Webinars & Videos

Replay: PBM Legislation: Navigating State and Federal Regulatory Changes and How They May Impact You

June 7, 2023

Capital Rx

Capital Rx’s General Counsel and Chief Compliance Officer, Lloyd Fiorini, hosted an informational webinar on June 7, 2023, covering recently passed and proposed legislation impacting pharmacy benefit managers (PBMs) and stakeholders responsible for managing health plans (including pharmacy benefit programs). He reviewed key provisions of the Consolidated Appropriations Act (CAA), Inflation Reduction Act (IRA), PBM Transparency Act, PBM Reform Act (HELP), the highlights of recent Senate hearings, and state-level activity, including Florida’s Prescription Drug Reform Act.

Check out the replay and highlights below, and CLICK HERE to download Lloyd’s presentation.


Edited for length and clarity.

The Consolidated Appropriations Act (CAA)

The CAA requires group health plans and health insurance issuers to report prescription drug-related information to the Federal Government. The reporting obligations are significant, and additional requirements that should be on plan sponsors’ radar include the new compensation-related disclosures for employee benefits brokers, consultants, TPAs, and PBMs, and the removal of “gag clauses” from contracts.

The CAA established a fiduciary standard, which all plan sponsors have under ERISA. The requirement is to run the health plan in the interests of participants and for the exclusive purpose of providing benefits.

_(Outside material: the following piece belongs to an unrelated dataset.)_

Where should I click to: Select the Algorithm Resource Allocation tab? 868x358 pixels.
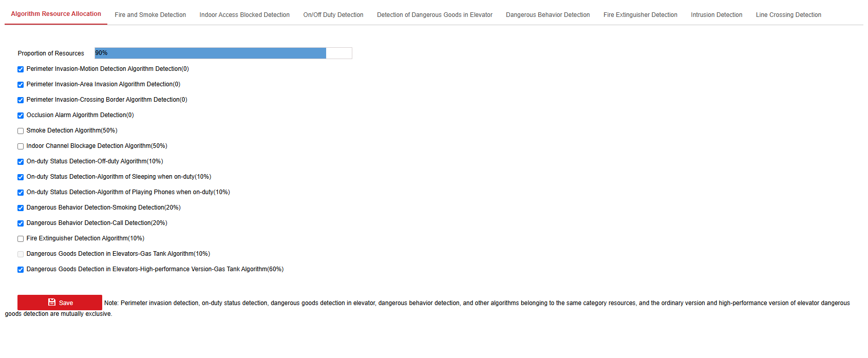56,14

Fiduciaries must act prudently and follow plan documents, and they must avoid conflicts of interest. The new requirements provide a framework for relationships with third parties and service providers, which is a new concept for health plans.

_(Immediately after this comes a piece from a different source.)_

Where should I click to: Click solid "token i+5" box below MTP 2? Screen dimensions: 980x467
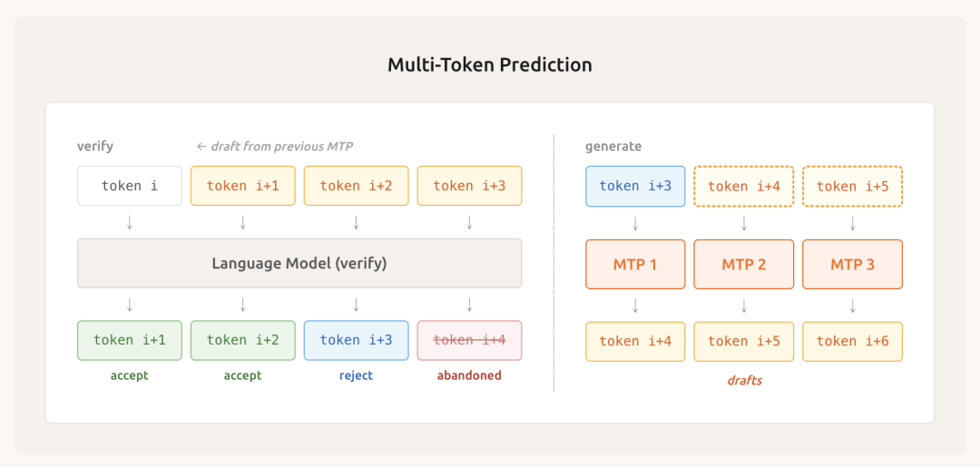pos(744,341)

What should plan sponsors do to avoid penalties or personal liability?

In Lloyd’s opinion, the new guidance on gag clauses doesn’t receive enough attention. We often hear that clients can’t provide data – specific cost of care, financial information, or claim-related data, for example – to third parties because a service provider, consultant, or other party claims the information is confidential or otherwise not allowed to be shared.  

The CMS requires each plan to make an attestation that it complies with the gag clause requirement, and it must be filed no later than December 31, 2023, this year (it’s an annual requirement). We include a gag clause provision in our contracts to identify to our clients that they have a right to certain information. Lloyd recommends that plan sponsors review their contracts to ensure that these provisions are in their agreements.

The Inflation Reduction Act (IRA)

The prescription drug-related provisions revolve around the government’s ability to negotiate drug prices for Medicare, which was previously prohibited. Some of the key aspects of the IRA include the process of selecting drugs eligible for negotiation, the requirement for pharmaceutical manufacturers to pay rebates if prices rise faster than inflation, and some caps and limits on spending (e.g., for out-of-pocket spending and cost-sharing for insulin, respectively).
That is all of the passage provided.